The cooler mornings and evenings are just the ticket for keeping these waters cool enough for fish not only to remain active, but to have a better chance of survival when subject to catch and release. This really is the case for shallow water bodies such as Sand Creek Ponds #2 and #4. Pond 4 is fishing well for those folks presenting speckled dun life cycle patterns, with evenings being a great time to be on the water. The Trude Springs area of Island Park Reservoir continues to produce for those offering midge pupa patterns at depth. To the southeast, Daniels Reservoir seems to be the best bet. Although speckled dun emergences there are sparse compared to such as Sand Creek Ponds, their life cycle patterns are working well. Want to try a different still water? Snow Creek Pond, also known as Teardrop Lake, has holdover rainbows. It’s ideal for flotation devices. Get there by taking the Snow Creek Road off the Fish Creek Road which leaves at Warm River Campground. Dry damselfly patterns seem to be producing well on both Chesterfield and Springfield Reservoir. Water in Chesterfield Reservoir has dropped considerably, but enough remains for ‘bows at moderate sizes to provide good fishing.

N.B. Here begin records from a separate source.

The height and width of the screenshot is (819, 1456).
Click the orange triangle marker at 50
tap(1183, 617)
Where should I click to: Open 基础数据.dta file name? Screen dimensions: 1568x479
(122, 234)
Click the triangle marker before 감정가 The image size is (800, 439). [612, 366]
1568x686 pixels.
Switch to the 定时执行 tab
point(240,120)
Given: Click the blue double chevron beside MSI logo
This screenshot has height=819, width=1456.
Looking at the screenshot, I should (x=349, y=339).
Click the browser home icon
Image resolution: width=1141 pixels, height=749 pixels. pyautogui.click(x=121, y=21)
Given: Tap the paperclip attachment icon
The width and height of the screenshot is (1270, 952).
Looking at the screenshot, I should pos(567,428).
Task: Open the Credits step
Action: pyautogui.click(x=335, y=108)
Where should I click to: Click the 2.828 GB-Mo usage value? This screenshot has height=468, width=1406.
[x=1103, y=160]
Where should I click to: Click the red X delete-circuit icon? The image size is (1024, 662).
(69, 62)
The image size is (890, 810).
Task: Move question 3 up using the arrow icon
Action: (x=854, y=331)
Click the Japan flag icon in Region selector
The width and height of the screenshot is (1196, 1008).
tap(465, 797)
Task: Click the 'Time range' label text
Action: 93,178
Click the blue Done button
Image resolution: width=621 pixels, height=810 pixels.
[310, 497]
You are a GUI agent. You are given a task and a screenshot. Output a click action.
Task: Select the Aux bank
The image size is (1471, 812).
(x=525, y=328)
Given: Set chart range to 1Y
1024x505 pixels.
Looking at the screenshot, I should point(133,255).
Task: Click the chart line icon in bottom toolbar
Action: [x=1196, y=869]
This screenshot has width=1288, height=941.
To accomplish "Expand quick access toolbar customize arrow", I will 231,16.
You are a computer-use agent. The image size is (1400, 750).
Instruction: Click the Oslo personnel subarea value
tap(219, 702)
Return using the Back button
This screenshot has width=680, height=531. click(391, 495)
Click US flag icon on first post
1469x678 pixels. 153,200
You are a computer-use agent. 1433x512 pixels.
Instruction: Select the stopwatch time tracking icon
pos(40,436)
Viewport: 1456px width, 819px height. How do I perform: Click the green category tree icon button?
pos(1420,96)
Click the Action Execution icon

Springfield Reservoir continues to fish well on its surface. Try adult damsel patterns over channels between weed beds. Best time to fish Sand Creek Pond #4 is early AM or evening. Soft hackled patterns (partridge and orange or partridge and olive in #12-14) just under the surface make as good as any other speckled dun emerger patterns. We have a report that the Harriman Fish Pond is being dewatered. If this is actually happening, forget about hold-overs for next year.
We have good reports from Chesterfield and Springfield Reservoirs. At Springfield try dry damselfly and dry speckled dun patterns. For Chesterfield, fish near the reservation boundary and try renegade patterns on the surface. Are fish taking these for ants? Who knows!
Most of our irrigation reservoirs to the southeast are experiencing draw-down. Water in Daniels Res. has dropped, is protected through a conservation pool limit. Twenty-Four Mile Res. is not yet down to “mud flat” conditions, but dropping. Outflow from Chesterfield Reservoir is discolored indicating silt passing the dam. North of us Island Park Reservoir’s west end springs continue to provide action, and Hebgen Lake is seeing some gulper activity. Recently released hatchery rainbows in Harriman Fish Pond will respond as gulpers in the AM to emerging speckled duns. The same is happening at Sand Creek Ponds #1, #4, and Blue Creek Reservoir (Ponds #2 and #3 are not stocked with fish) which are now open to fishing. When wind picks up enough to impact surface and near surface fishing on Sand Creek Ponds, switch to a small black or olive leech pattern. Warm water prevails on Sand Creek Ponds and the Harriman Fish Pond, so take time to fully revive your catch on releasing it.